Raggiunto un certo livello di implementazione, ogni nuova funzionalità dovrà essere sviluppata al di sopra di quelle precedenti e i developers saranno sempre più preoccupati delle possibili implicazioni dal punto di vista della compatibilità. Da qui l'utilità di un framework come T3, una soluzione model-less che semplifichi la creazione di componenti dalle dimensioni ridotte deputati a svolgere compiti specifici (single-purpose) indipendentemente dalla natura di questi ultimi.

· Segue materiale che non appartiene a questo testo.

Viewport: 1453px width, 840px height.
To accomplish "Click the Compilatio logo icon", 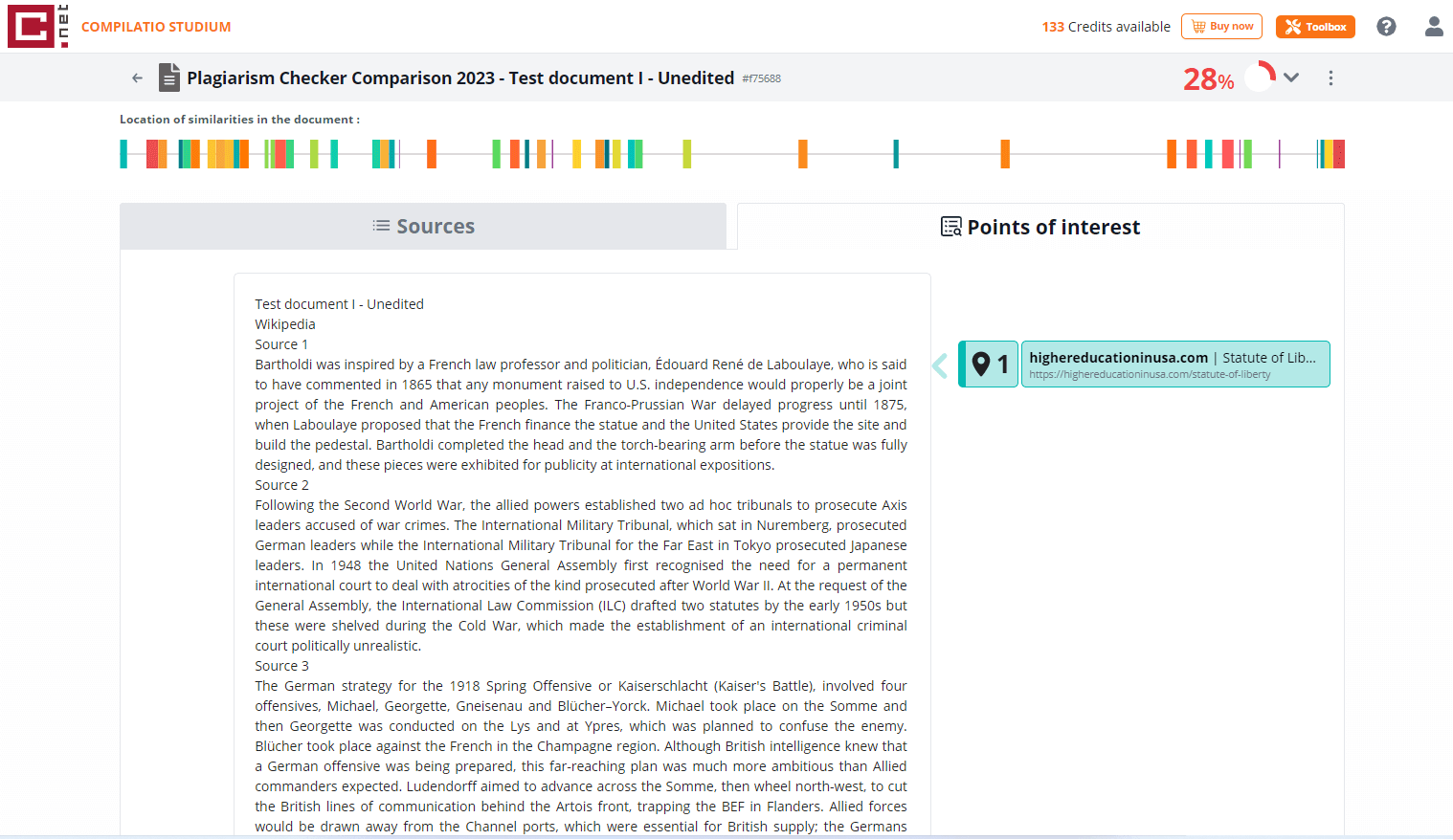I will 31,26.

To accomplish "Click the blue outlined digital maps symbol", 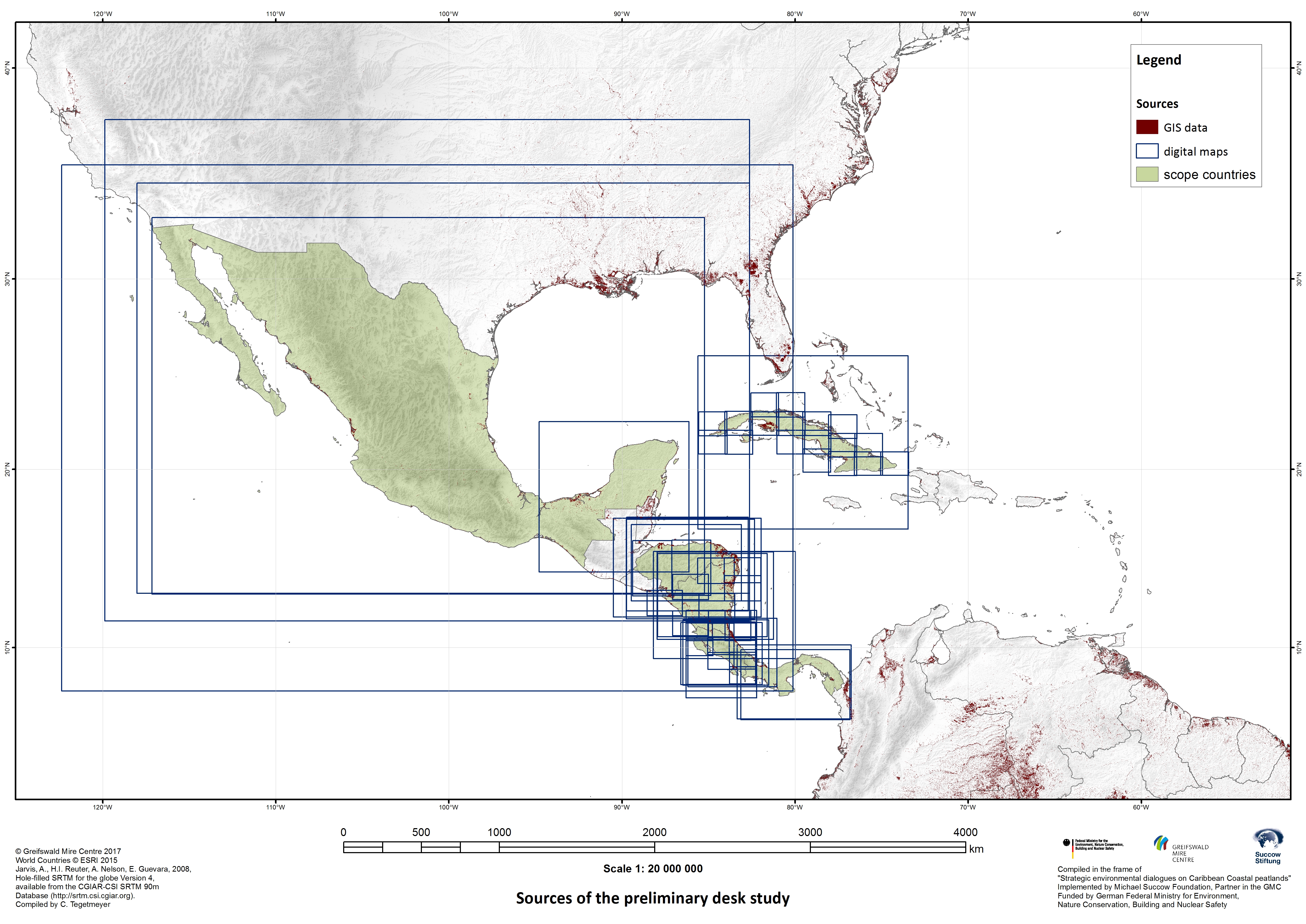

Sostanzialmente T3 vincola alla progettazione di tre tipologie di componenti: servizi, ad esempio librerie per l'integrazione di utility addizionali, moduli, aree specifiche di pagina associate a determinati elementi, e comportamenti, per la gestione degli eventi condivisi dai moduli. I moduli possono impiegare dei servizi per il completamento dei propri task ed essere indipendenti tra di essi, stesso discorso per i comportamenti che possono non riferire direttamente a moduli o altre componenti della stessa natura.

T3 viene distribuito su GitHub tramite Apache License versione 2.0, dopo alcuni mesi di utilizzo il team di Box avrebbe evidenziato numerosi vantaggi dal punto di vista della produttività, come per esempio la messa online più rapida di nuove features, l'implementazione di funzionalità non conflittuali e la compatibilità con altri framework.